Değerli derebeyim, Varyag. Sen Reyvadin kuşatmasına gittiğinden beri birçok kötü olay oldu. Düşmanlarımız bize büyük bir darbe vurdu ve şimdi bunun acısını çekiyoruz. Lafı fazla uzatmadan detaya giriyorum... Dün akşam saatlerinde birkaç asker huzuruma geldi. Ne olduğunu sorduğumda batıdaki tüm şehirlerimizi kaybettiğimizi, Lethwin Ufuk-Aşan ve destekçi 11 lordun Sargothu almaya geldiğini söyledi. Lethwin birkaç aydır sessizliğini koruyordu. Anlamıştım onun bir hainlik yapacağını ama engelleyemedim. Amacı tüm krallığı ele geçirmekti ama tam destek toplayamadı. 11 derebeyini tarafına çekti ve yarı yarıya tüm toprakları bizden geri aldı. Lethwin'in önderliğindeki Batı Nord Krallığı bizden oldukça daha güçlü ve biz fazlasıyla zayıfız. Hatta ittifakımız olan Svadya Krallığı ve Kergit Hanlığı bile bize ihanet edip savaş ilan ettiler ve yeterli destek toplayamadık. Bu durumda ne yazık ki Vaegirlarla müttefik olmak zorundayız ve bunun için Kral Yaroglek'i kesinlikle bana getirmen lâzım. Onu bizimle ittifak olma şartıyla serbest bırakacağız ve düşmanlarımızdan bu şekilde birazda olsa kurtulacağız. Bu arada, yeni başkentimiz Wercheg. Seni en geç bir haftaya kadar ümitle bekliyorum. İyi şanslar...

Kral Ragnar'dan...

    Varyag'ın yüzündeki mutlu ifade, bir anda sinirli bir hâl aldı. Mektubu parçalayıp yere attıktan sonra askerlerin yanına, garnizona gitti. Askerlere toplanma emrini verdikten sonra Kral Yaroglek zindandan alındı ve ata bağlanarak şehirden ayrıldılar. Reyvadin'de sadece sert esen rüzgârın uğultusu duyulabiliyordu...
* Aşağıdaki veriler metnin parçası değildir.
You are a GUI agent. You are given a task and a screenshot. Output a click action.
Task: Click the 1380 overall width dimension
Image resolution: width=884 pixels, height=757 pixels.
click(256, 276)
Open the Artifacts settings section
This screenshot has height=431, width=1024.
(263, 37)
    Wercheg Şehri'ne gitmek için yola koyulan Varyag ve ordusu, güvenli olduğu tahmin ettikleri güzergâhtan, karlı dağların arasından geçeceklerdi. Vaegir orduları bu alanı kullanmıyor, ayrıca Kergit ve Svadyalılardan oldukça uzakta oluyordu. Aradan bir gün geçtiğin işte bu dağların arasındaydılar. Arazi yukarı eğimli ve bol ağaçlıydı. Bu durum ordunun geçiş yolunu zorlaştırıyor, ve fazlasıyla da yavaşlatıyordu. Birçok kurt açlık içerisinde dolaşıyor, ayılar bölgede yoğunluk gösteriyordu. Akşam olduğunda sis heryere çökmüştü ve sadece dört adım ilerisi görünebiliyordu. Tehlikeli alandan çıkılmadan kesinlikle uzun süreli dinlenmeler ve kamp kurmalar yasaktı. 23 tane askerle birlikte soğuk havada yol alınıyordu.
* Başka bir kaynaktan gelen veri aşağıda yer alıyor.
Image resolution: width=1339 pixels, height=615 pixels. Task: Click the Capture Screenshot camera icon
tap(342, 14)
    Sis, kar ve fırtına... Kar dizlere kadar ulaşıyordu ve herkes yorgun ve uykuluydu. Bir saate kadar rüzgâr dinmişti ama hala hafifte olsa kar yağıyordu. Sis ve sûkunet bölgeye hakimken ağaç yapraklarının ötmesi ve karların dökülmesi Lort Varyag'ı ürküttü. Yorgunluktan başı dönüyor, ayakları sızlıyor ve soğuktan gözleri kapanıyordu. Bir Tundra haydutu Varyag'ın üzerine fırladı ve Varyag karda yuvarlanmaya başladı! Yüze yakın Tundra Haydutu sağ ve soldaki tepelerden aşağıda doğru hücuma geçti. Askerlerin bir kısmı bayılırken diğer kısmı kalkanlarıyla kendilerini kapatıp mızraklarını kalkanların arasından dışarı çıkartıp kendilerini koruyorlardı. Varyagla haydut hançer hançere kapışıyordu. Gittikçe aşağı doğru yuvarlanıyorlar, bi' haydut Varyag'ın tepesine çıkıyor, bi' Varyag haydutun tepesine çıkıyordu. Varyag'ın sırtı kara değdi. Haydut çıkarttığı hançeri tam da Varyag'ın kalbine saplayacaktı ki eliyle haydutun kolunu tutup engel oldu. Sonra haydutu kara değdirip hançerini haydutun miğdesine sapladı. Zorla ayağa kalktı ve eliyle kendisine saplanan hançeri tutan hayduta baktı. Bulunduğu yerde sızlanıyor, vahşice Varyag'a bakıyordu. Varyag baltasını çıkartıp haydutun kafasına vurdu ve geri çekip baltayı aldı. Bir okçu haydut Varyag'ı bacağından yaraladı ve Varyag yere düştü. Bir saat kadar süren savaşta tüm Nord askerleri öldürülmüştü ve Varyag Kral Yaroglek'i de sırtına alıp alandan uzaklaşmıştı.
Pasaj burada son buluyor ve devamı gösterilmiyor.